Seaboard Railroad

The rush during the late ’20s was so great that Henry Flagler’s Florida East Coast tracks couldn’t handle all the business. So the Seaboard Air Line railroad reached down from North Florida, building stations along the way. On Jan. 8, 1927, a train called the Orange Blossom Special made its first journey into Hollywood and Miami on the Seaboard Air Line Railway, built west of Flagler’s FEC tracks. Dorothy Walker Bush, the grandmother of President George W. Bush and Florida Gov. Jeb Bush, was on that historic train.  The railway came at a time when it was most needed for Miami’s growth. It provided the first direct rail connection between Florida’s East and West coasts and welcomed homesteaders during the land boom. The railroad brought the people, and everything they needed to live here.

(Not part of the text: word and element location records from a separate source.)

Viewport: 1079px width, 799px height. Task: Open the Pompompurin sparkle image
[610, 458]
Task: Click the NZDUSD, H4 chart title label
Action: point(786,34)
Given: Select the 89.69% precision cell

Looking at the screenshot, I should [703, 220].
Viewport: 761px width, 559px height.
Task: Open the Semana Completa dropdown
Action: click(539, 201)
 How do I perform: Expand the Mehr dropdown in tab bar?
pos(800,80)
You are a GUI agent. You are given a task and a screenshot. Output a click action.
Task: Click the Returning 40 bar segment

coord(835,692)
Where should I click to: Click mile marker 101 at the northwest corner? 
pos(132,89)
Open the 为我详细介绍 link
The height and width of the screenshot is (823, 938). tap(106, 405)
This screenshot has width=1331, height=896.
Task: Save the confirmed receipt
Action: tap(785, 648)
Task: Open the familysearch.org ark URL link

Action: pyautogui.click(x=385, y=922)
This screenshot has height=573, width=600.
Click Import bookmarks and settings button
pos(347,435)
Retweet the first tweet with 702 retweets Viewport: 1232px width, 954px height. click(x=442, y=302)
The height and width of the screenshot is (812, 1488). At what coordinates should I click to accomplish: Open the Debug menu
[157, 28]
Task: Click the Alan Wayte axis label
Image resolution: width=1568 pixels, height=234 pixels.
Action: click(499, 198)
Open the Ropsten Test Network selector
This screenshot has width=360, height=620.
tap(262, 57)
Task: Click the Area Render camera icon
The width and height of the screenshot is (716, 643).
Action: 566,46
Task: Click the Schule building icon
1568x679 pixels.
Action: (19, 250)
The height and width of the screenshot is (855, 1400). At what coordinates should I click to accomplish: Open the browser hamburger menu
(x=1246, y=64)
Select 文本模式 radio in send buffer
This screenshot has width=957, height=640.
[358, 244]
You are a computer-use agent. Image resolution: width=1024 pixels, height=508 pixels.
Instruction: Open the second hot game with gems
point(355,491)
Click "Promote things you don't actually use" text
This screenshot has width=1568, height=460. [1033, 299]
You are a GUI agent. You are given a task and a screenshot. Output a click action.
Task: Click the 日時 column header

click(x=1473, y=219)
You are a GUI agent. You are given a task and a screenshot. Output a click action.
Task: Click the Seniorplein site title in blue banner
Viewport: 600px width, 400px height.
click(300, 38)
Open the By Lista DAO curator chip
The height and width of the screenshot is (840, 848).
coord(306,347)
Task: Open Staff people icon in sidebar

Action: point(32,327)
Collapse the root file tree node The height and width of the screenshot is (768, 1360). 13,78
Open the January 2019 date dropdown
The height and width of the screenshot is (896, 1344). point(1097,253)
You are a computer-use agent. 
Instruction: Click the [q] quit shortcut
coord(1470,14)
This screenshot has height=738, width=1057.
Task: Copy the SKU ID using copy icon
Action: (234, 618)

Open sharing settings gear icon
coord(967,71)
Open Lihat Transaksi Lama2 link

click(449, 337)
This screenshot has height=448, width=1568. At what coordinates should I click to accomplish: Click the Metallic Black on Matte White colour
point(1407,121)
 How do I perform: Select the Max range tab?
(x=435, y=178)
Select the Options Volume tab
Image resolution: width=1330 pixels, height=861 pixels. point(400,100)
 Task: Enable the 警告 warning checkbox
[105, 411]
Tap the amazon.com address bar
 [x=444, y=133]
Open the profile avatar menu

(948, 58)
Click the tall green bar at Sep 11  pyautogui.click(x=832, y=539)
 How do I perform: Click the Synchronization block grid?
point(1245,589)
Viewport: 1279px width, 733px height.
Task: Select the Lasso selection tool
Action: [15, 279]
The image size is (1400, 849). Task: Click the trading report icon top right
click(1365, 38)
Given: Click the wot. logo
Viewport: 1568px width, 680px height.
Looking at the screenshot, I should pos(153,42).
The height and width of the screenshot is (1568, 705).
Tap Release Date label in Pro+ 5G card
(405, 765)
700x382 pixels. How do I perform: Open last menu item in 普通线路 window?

It carried back north everything they made or grew. In 1963, the Florida East coast Railway abandoned passenger services leaving Seaboard the only passenger train in the area. Vacationers and travelers from the northern states, enamored with the tropical climate, made the railway destination very profitable all they way into the sixties. In 1967, the Seaboard Airline and the Atlantic Coast Line merged to form the Seaboard Coastline. The combined system totaled 9,809 miles, the eighth largest in the United States at the time. In the 70’s Amtrak took over the lines.